To be fair, Turner et al don't resolve the relationship between Velociraptor and Deinonychus to so fine a degree in their 2012 analysis of dromaeosaurids; nevertheless, if Jurassic Park were to be written today Crichton wouldn't be able to justify conflating the two names on any basis other than simple taste. Paleontology has matured to the point that the view that there isn't any real difference between fossil species and fossil genera may be untenable.
Of course, I may change my mind after another years' worth of study. One thing is certain: I'll be revisiting the issue--and the book that raised it--next summer.
Author's note
I'm aware of the irony in posting this essay in the week following Derek's wonderful essay questioning the value of dinosaur paleontology.
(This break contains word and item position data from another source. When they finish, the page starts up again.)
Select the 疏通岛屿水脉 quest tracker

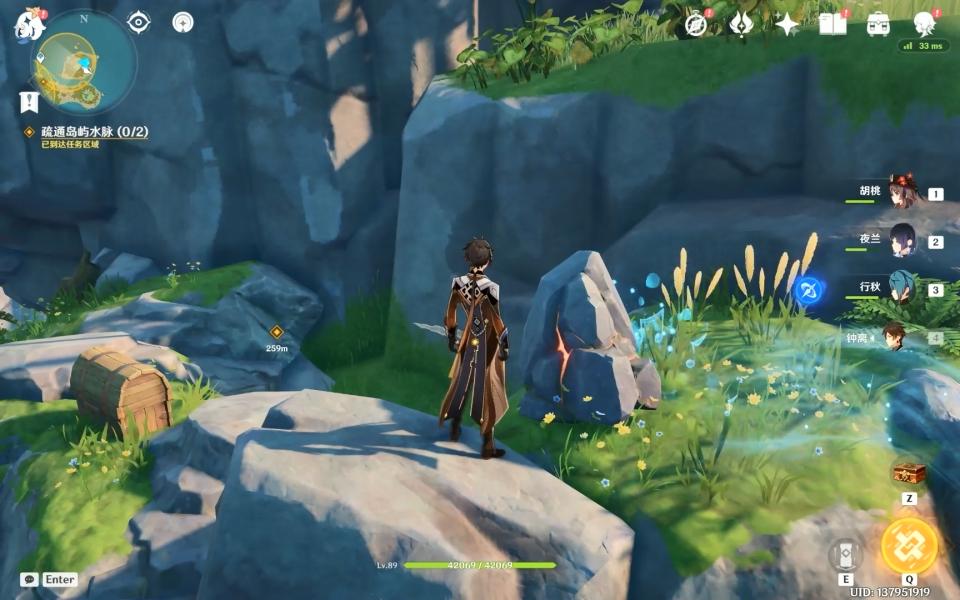pos(94,132)
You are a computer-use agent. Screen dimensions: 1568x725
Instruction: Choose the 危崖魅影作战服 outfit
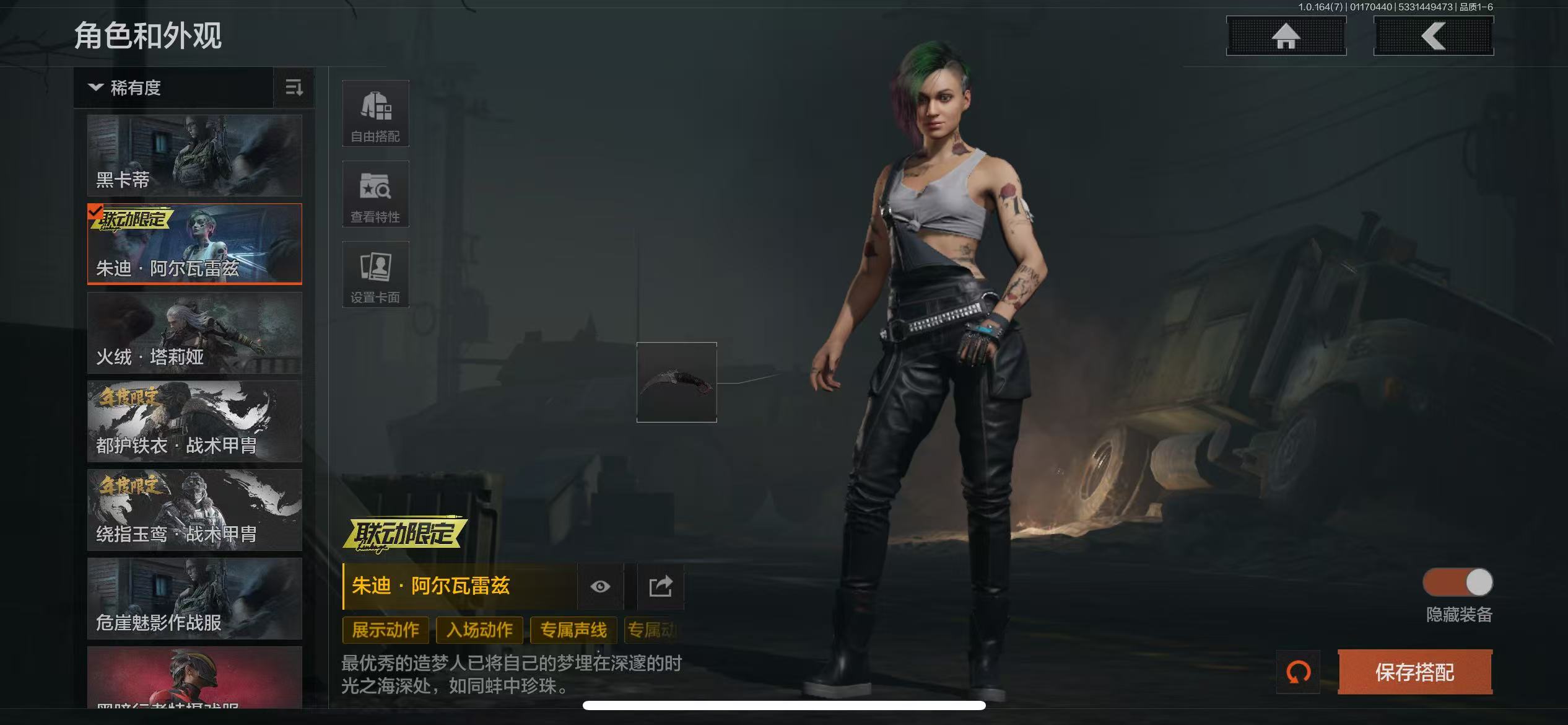pos(194,599)
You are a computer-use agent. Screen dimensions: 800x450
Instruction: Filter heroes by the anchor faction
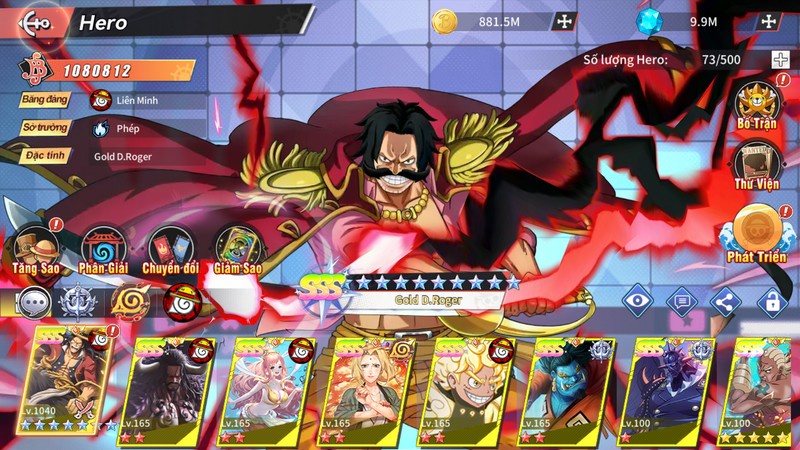[x=81, y=302]
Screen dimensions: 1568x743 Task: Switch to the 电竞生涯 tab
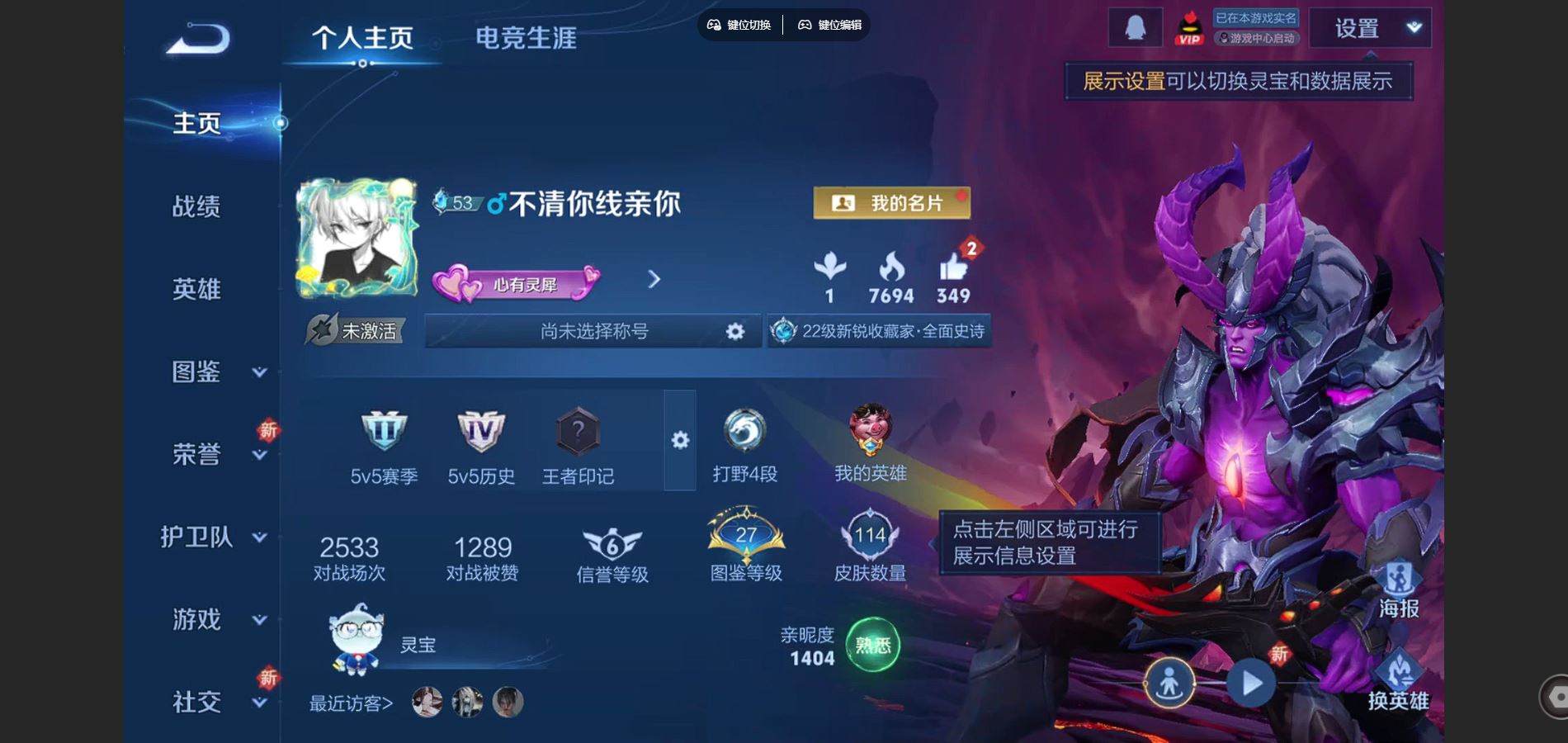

Let it suffice to say that upon seeing the title of his posted draft I shouted, "No!" at my computer screen.
Works cited
- Brusatte, S. L., Carr, T. D., Erickson, G. M., Bever, G. S., & Norell, M. A. (2009). A long-snouted, multihorned tyrannosaurid from the Late Cretaceous of Mongolia. Proceedings of the National Academy of Sciences, 106(41), 17261-17266.
- Crichton, M. (1990). Jurassic Park. New York, NY: Alfred A. Knopf.
- Crichton, M. (1991). Jurassic Park. New York, NY: Ballantine Books.
- Crichton, M. (1995). The Lost World. New York, NY: Alfred A. Knopf.
- Currie, A. M. (2015). The Mystery of the Triceratops’s Mother: How to be a Realist About the Species Category. Erkenntnis, 1-22.
- Paul, G.S. (1988). Predatory Dinosaurs of the World. New York, NY: Simon and Schuster.
- Paul, G.S. (2010). The Princeton Field Guide to Dinosaurs. Princeton, NJ: Princeton University Press.
- Tschopp, E., Mateus, O., & Benson, R. B. (2015). A specimen-level phylogenetic analysis and taxonomic revision of Diplodocidae (Dinosauria, Sauropoda). PeerJ, 3, e857.
- Turner, A. H., Makovicky, P. J., & Norell, M. A. (2012). A review of dromaeosaurid systematics and paravian phylogeny. Bulletin of the American Museum of Natural History 371(1), 1-206.
- Witmer, L. M., & Maxwell, W. D. (1996). The skull of Deinonychus (Dinosauria: Theropoda): new insights and implications. Journal of Vertebrate Paleontology, 16(3).